Net Loss per Common Share

 

The Company computes net income or loss per share in accordance with FASB ASC 260, "Earnings per Share". ASC 260 requires presentation of both basic and diluted earnings per share (EPS) on the face of the statement of operations. Basic EPS is computed by dividing net income (loss) available to common shareholders by the weighted average number of common shares outstanding during the period. Diluted EPS gives effect to all dilutive potential common shares outstanding during the period including stock options, using the treasury stock method, and convertible notes and stock warrants, using the if-converted method. In computing diluted EPS, the average stock price for the period is used in determining the number of shares assumed to be purchased from the exercise of stock options, warrants and conversion of convertible notes. Diluted EPS excludes all dilutive potential common shares if their effect is anti-dilutive.
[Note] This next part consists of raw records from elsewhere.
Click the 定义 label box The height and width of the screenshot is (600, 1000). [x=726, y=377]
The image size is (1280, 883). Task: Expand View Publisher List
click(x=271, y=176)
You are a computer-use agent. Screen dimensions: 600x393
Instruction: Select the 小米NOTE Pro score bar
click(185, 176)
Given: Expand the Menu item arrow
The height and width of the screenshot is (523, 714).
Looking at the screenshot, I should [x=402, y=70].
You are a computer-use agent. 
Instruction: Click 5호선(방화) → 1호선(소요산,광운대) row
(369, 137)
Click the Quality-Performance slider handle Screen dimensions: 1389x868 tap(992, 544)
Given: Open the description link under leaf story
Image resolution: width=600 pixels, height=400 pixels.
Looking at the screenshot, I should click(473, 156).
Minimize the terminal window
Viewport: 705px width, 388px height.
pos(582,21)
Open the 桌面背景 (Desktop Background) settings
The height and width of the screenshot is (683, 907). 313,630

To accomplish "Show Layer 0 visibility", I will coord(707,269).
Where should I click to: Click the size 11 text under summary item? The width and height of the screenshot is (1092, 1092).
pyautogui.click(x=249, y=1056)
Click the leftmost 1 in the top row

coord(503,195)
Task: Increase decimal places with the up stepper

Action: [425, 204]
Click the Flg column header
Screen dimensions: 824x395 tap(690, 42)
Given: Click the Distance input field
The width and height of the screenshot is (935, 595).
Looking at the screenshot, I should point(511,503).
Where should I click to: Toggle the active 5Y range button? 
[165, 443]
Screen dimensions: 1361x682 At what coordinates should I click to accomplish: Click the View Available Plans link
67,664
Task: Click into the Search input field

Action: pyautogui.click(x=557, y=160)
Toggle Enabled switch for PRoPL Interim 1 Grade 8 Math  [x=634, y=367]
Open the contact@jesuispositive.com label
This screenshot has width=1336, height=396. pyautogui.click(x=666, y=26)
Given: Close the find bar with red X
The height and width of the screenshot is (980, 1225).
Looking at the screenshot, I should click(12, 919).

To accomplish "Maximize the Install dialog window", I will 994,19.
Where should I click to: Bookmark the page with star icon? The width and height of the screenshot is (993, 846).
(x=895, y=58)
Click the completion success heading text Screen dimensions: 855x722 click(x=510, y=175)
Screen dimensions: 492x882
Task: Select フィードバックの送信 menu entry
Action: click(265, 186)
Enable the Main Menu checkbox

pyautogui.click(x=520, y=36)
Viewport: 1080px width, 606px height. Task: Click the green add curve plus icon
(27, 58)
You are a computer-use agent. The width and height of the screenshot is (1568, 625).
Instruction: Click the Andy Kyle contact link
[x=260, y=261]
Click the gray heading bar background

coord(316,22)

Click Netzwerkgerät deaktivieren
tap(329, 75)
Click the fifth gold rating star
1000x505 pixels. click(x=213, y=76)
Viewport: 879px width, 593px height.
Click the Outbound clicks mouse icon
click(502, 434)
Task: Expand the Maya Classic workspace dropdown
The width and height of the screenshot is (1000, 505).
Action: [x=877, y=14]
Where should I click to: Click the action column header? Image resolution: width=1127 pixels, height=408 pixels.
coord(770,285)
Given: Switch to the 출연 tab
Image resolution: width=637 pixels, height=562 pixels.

The following table illustrates the computation of basic and diluted EPS:

  

    For the nine-months
ended
September 30, 2016
 
                Per-Share  
    Income     Shares     Amount  
Basic EPS                        
Income available to stockholders   $ 2,526,783       212,790,554     $ .01  
                         
Effect of Dilutive Securities                        
Stock Options     -       17,037,007          
Warrants     -       21,350,729          
Convertible Debt     (15,333,674 )     38,680,621          
                         
Diluted EPS                        
Income available to stockholders plus assumed conversions   $ (12,806,891 )     289,858,911     $ (0.04 )
Going concern

Going concern

 

As of September 30, 2016, the Company has a working capital and accumulated deficit of approximately $14.4 million, and $36.5 million, respectively. For the nine months ended September 30, 2016 the Company earned revenue of approximately $1.4 million and incurred a loss from operations of approximately $10.4 million.

 

These consolidated financial statements have been prepared on a going concern basis, which implies the Company will continue to meet its obligations and continue its operations for the next fiscal year. The continuation of the Company as a going concern is dependent upon financial support from the Company’s current shareholders, the ability of the Company to obtain additional equity financing to continue operations, the Company’s ability to generate sufficient cash flows from operations, successfully locating and negotiating with other business entities for potential acquisition and /or acquiring new clients to generate revenues and cash flows.

 

There is no assurance that the Company will ever be profitable. These consolidated financial statements do not include any adjustments to reflect the possible future effects on the recoverability and classification of assets or the amounts and classifications of liabilities that may result should the Company be unable to continue as a going concern.

Inventories

Inventories

 

Inventories of kiosks held by IDGS S.A.S are stated at the lower of cost (using the first-in, first-out method) or market. The kiosks provide electronic ticketing for transit systems. Inventory of plastic/ID cards, digital printing material, which are held by Cards Plus Pty Ltd., are at the lower of cost (using the average method) or market. The Plastic/ID cards and digital printing material are used to provide plastic loyal ID and other types of cards. Inventories at September 30, 2016 consist solely of cards inventory as the kiosks were deployed in the second quarter of 2016 subject to a direct financing lease. 

Income Taxes

Income Taxes

 

The Company accounts for income taxes under Financial Accounting Standards Board (“FASB”) Accounting Standards Codification (“ASC”) 740 “Income Taxes.” Under the asset and liability method of FASB ASC 740, deferred tax assets and liabilities are recognized for the future tax consequences attributable to differences between the financial statement carrying amounts of existing assets and liabilities and their respective tax basis. Deferred tax assets and liabilities are measured using enacted tax rates expected to apply to taxable income in the years in which those temporary differences are expected to be recovered or settled. Under FASB ASC 740, the effect on deferred tax assets and liabilities of a change in tax rates is recognized in income in the period the enactment occurs. A valuation allowance is provided for deferred tax assets if it is more likely than not that the Company will not realize tax assets through future operations. For the three and nine months ending September 30, 2016, there is no provision for income tax as the Company had a tax loss for United States and foreign activities and the Company’s net deferred tax assets which consist primarily of net operating loss carryforwards have a full valuation allowance. The Company’s gain on derivative liability during the three and nine months ended September 30, 2016 and 2015, is not taxable.

Leases

Leases

 

All leases are classified at the inception as direct finance leases or operating leases based on whether the lease transfers substantially all the risks and rewards of ownership.

 

Leases that transfer to the lessee substantially all of the risks and rewards incidental to ownership of the asset are classified as direct finance leases.

Revenue Recognition

Revenue Recognition

 

The Company recognizes revenue when products are shipped or services have been performed. Revenue related to direct financing leases is recognized over the term of the lease using the effective interest method.